## What to work on:
Of the lines listed below, return exactly those that run from the line containing "Click the soccer ball league icon" through the line containing "The image size is (287, 143).", both included.

* * *

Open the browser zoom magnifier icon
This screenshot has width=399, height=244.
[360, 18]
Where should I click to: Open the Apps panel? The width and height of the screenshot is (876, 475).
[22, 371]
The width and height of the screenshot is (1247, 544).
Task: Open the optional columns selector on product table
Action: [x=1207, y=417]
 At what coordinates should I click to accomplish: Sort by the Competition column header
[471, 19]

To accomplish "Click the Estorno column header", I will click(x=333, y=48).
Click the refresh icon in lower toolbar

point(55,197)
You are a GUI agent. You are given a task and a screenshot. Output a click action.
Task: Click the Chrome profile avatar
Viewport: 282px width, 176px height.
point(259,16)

* * *

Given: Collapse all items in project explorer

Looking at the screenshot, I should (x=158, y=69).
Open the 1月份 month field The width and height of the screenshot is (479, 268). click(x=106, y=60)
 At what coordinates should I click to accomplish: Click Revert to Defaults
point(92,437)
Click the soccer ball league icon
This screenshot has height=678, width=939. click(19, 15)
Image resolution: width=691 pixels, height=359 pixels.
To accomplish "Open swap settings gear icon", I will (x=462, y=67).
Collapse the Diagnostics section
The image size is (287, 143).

* * *

## Your response:
Click the soccer ball league icon
This screenshot has height=678, width=939. click(19, 15)
Image resolution: width=691 pixels, height=359 pixels.
To accomplish "Open swap settings gear icon", I will (x=462, y=67).
Collapse the Diagnostics section
The image size is (287, 143).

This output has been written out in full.